Wie Pferde die Piaffe lernen: Nur wenige Tritte

Eilika fragt auch beim Reiten der Piaffe-Einheiten immer nur kurz ein paar Tritte bei Shosho an und lässt sie dann wieder vorwärts traben. „Gut so, Eilika“, lobt Benjamin Werndl und erklärt: „Wichtig ist, dass man nicht zu schnell zu viel fragt, wenn ein Pferd die Piaffe lernt. Ich mach‘ ja auch keine 20 Liegestützen, wenn ich noch nicht die Kraft dazu habe.“

Der Ausbilder touchiert Shoshos Hinterhand an unterschiedlichen Stellen und signalisiert dem Pferd: Piaffe. Foto: Maresa Mader

Benni Werndl geht und fühlt mit, als Eilika die Stute behutsam aus dem Trab zurücknimmt und versammelt. Er legt den Kopf schief, es scheint, als versetze er sich gleichzeitig in die Lage von Reiterin und Pferd. Eilika und Shosho sind übereifrig an diesem Tag, beobachtet er, und korrigiert umgehend. „Es geht nicht um sechs Tritte, das sind schon zu viele“, sagt er und erklärt: „Wir machen erstmal nur ein oder zwei Tritte. Wenn man merkt, es geht leicht, macht man mehr. Merkt man, dass sie sich schwer tut, macht man weniger. Das ist bei der Piaffe ganz besonders wichtig, dass wir da ganz viel Gefühl reinkriegen.“

„Dieses kleine Zurückparieren. Hinten Motor an, vorne Ventil offen“, redet Benni Werndl, während Eilika Shosho noch einmal zur Piaffe aufnimmt. „Zack, zack, zack, und wieder raus, genau, das ist es, braaaav“, freut sich der Head Coach. „Rein und wieder raus. Raus muss auch gar nicht überfallartig sein, bisschen entwickeln lassen. Super, reicht schon, sehr gut, Eilika!“

Für heute ist das Ausbilderteam zufrieden mit Shosho, bei der man jetzt spürt und sieht, dass es ihr leicht fällt, sich zu versammeln, und dass sie Spaß am Wechselspiel zwischen Verkürzen und Verlängern der Trabtritte hat. „Und sie hat jetzt inzwischen auch die Kraft dafür, das ist ganz wichtig“, sagt Benni Werndl.
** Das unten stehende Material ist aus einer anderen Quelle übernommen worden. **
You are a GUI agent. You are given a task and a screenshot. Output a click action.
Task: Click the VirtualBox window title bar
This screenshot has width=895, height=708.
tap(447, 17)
Shosho hat die Kraft, und sie hat verstanden, worum es geht. Jetzt liegt es an uns, das richtige Tempo zu finden und den Weg weiterzugehen.
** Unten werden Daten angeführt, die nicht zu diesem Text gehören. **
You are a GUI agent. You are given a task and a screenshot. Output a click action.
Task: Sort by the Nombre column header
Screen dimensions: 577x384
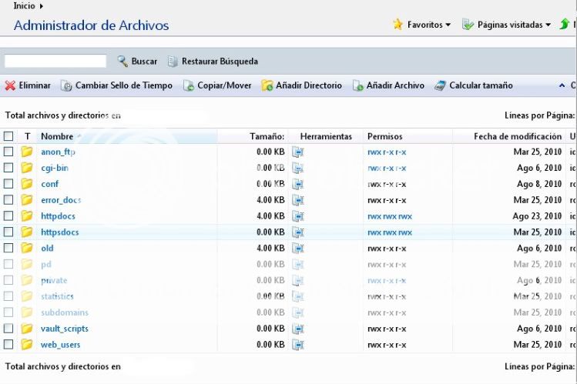click(x=57, y=136)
Benjamin WerndlHead Coach, WM-Vierter in der Dressur-Kür 2022

Gefühl, Kraft, Köpfchen und nicht zuletzt auch Talent sind wichtig. „Und Talent hat Shosho definitiv“, sagt Benjamin Werndl. „Technisch wird sie sehr, sehr gut. Jetzt liegt es an uns, uns Zeit zu lassen, bis sie noch mehr schöne Tritte zeigen kann. Aber das schaffen wir! Das dauert einfach nur noch ein bisschen.“

Gut zu wissen: Die korrekte Piaffe

Die Piaffe zählt zu den Lektionen der Hohen Schule und ist eine trabartige Bewegung auf der Stelle bis zur höchsten Versammlung. Die Schubkraft ist ausgesetzt zugunsten erhöhter Trag- und Federkraft; das Pferd soll die Hanken beugen und mit der Hinterhand unter den Schwerpunkt treten. Das zeichnet eine korrekte Piaffe aus: Das Genick des Pferdes bleibt höchster Punkt, die Stirn-Nasenlinie befindet sich an oder leicht vor der Senkrechten. Das auffußende Vorderbein steht senkrecht, nicht rückständig. Der Reiter hat das Pferd am Sitz, so dass die Anlehnung mit zunehmender Versammlung leichter wird. Das Pferd behält die Vorwärtstendenz, bleibt losgelassen und balanciert, die Beinpaare fußen diagonal und sauber, nicht eilig, im Takt.